FONTE
Io non avevo la vena poetica classica di mio nonno Raimondo Lentini, ma leggendo e rileggendo le poesie del Nicotra mi ci rispecchiavo sia per carattere introverso e melanconico e così ogni tanto componevo delle poesie ispirandomi alle sue. Per questo motivo ho tenuto e tengo ancora l’opuscoletto del Nicotra conservato come una reliquia: mi fa ritornare alla mia infanzia rattristata prima dalla morte di mio padre e poi da quella di mio fratello Giuseppe più grande di 10 anni di me. Giuseppe Nicotra era nato a Favara il 9 maggio del 1938 da Salvatore e Rosa Saieva. Negli anni 70 aderisce al gruppo ADES. Con il pittore Vincenzo Patti, noto acquerellista, ed il poeta dialettale Gaetano Quaranta, negli anni ‘80 fondò l’associazione culturale “Cormorano”. È morto il il 6 aprile del 1992. (vedi G. Cilona, Uomini di Favara)
Raimondo Lentini


La Via n. 8 Agosto 1968

I COLPEVOLI
raccolta di poesie di GIUSEPPE NICOTRA
L'AUTORE 
È uscita, coi tipi della Bino Rebellato Editrice la prima raccolta di poesie di un nostro giovane concittadino: Giuseppe Nicotra.
Forse parecchi nostri lettori per la prima volta sentono il nome di Nicotra, nonostante egli da parecchio tempo si dedichi all'arte con passione: ciò dipende certamente, in gran parte, dalla natura del nostro autore schiva da ogni forma di pubblicità e di arrivismo a qualsiasi livello.
La sua attività, infatti, meriterebbe tante simpatie, tanta comprensione per ciò che di buono già contiene e per ciò che di migliore potrà darci in ulteriori produzioni e sbocchi artistici.
La raccolta pubblicata va sotto il titolo de "I colpevoli". Gli appunti che sto per fare non vogliono essere una recensione, né un encomio di convenienza, né la facile critica di un superficlale; ma solo le impressioni di un lettore che conosce un po' l'autore, che ha scambiato pareri e punti dl vista con lui, che ha raccolto, mentre in un occasionale convivio si leggevano alcune liriche pubblicate, critiche positive e no, consensi e dissensi dei circostanti.

OPERA AUTOBIOGRAFICA 
La caratteristica fondamentale che balza evidente dalla raccolta è il sincero carattere autobiografico che promana da ogni pagina, da ogni lirica, da ogni verso: Giuseppe Nicotra, il modesto ragazzo dell'ultimo banco dei giorni di scuola, è il vero protagonista de "I colpevoli", con le sue ansie, i suoi dolori, le sue nostalgie, le sue accuse, le sue pene, i suoi dinieghi.
Un protagonista prigioniero tra grigie pareti senza aperture, senza appigli, tra mura insormontabili costituite dall'indifferenza della società, dall'incapacità di adattarsi agli schemi convenzionali, dal disagio di vivere, dal rifiuto del compromesso, dalle negazioni che man mano si vanno sommando, lasciando il nostro allo scoperto da ogni difesa, solo, tristemente solo, paurosamente solo.

ESTRATTO DEI DATI
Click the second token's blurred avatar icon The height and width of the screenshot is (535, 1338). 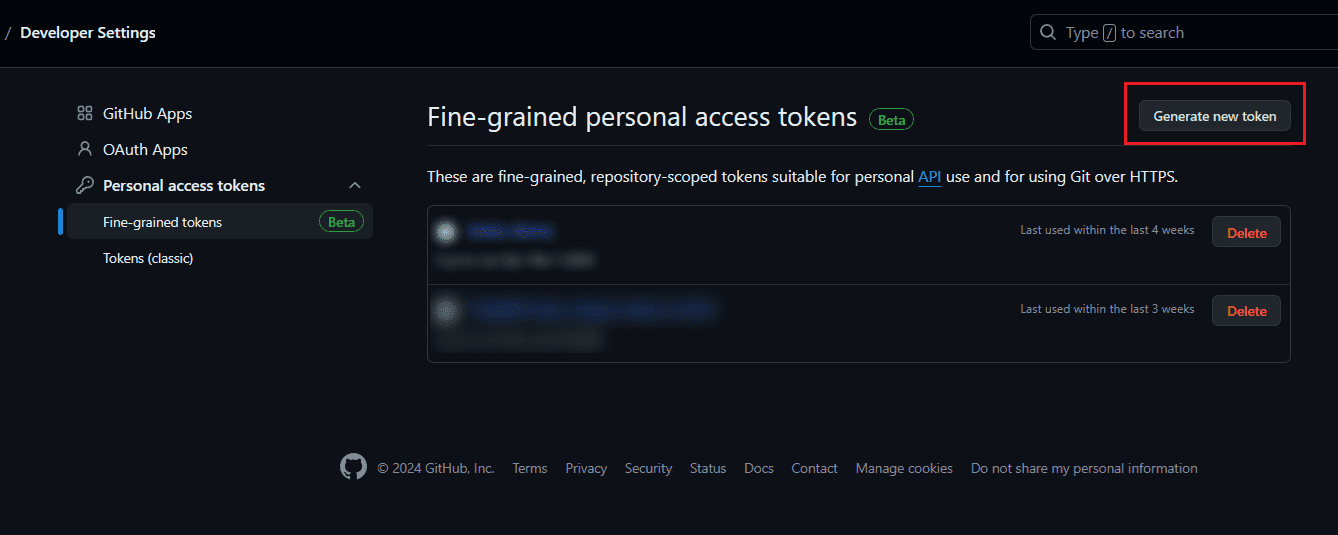coord(446,310)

PROBLEMI DA RISOLVERE
(1) Nel testo su Giuseppe Nicotra, ricopia il passo da "La Via n. 8" a "a qualsiasi livello." e rinomina "concittadino" in "compaesano".
(2) Scrivi il seguito del testo su Giuseppe Nicotra, a partire dall'ultima frase riportata.
Per svolgere il lavoro i dati non servono.

LE RISPOSTE
(1)
La Via n. 8 Agosto 1968

I COLPEVOLI
raccolta di poesie di GIUSEPPE NICOTRA
L'AUTORE 
È uscita, coi tipi della Bino Rebellato Editrice la prima raccolta di poesie di un nostro giovane compaesano: Giuseppe Nicotra.
Forse parecchi nostri lettori per la prima volta sentono il nome di Nicotra, nonostante egli da parecchio tempo si dedichi all'arte con passione: ciò dipende certamente, in gran parte, dalla natura del nostro autore schiva da ogni forma di pubblicità e di arrivismo a qualsiasi livello.

(2)
UN PROTAGONISTA AL BUIO
Un protagonista al buio! Buio profondo, buio spaventoso, buio nel quale o si muore o si scava ancora disperatamente con la mani, col cuore, coll’intelletto, con la fede, fino a ritrovare il primo spiraglio di luce, tenue tenue, ma capace di portare sù, sù a sorgenti di luce sempre più luminose.
Troppo buio, in atto, nella poesia di Nicotra!
Ma l'artista è giovane, pur nella antichità delle amarezze e delle tormentate riflessioni. Ed egli stesso non esita a confessare che la maturazione è di là da venire, anche se vicina; e con la maturazione possono arrivare l'equilibrio artistico, il superamento di attuali incoerenze e contraddizioni, la riscoperta di certi valori, l'apprezzamento di antichi e nuovi ideali o almeno "le trascendenti illusioni" di foscoliana memoria.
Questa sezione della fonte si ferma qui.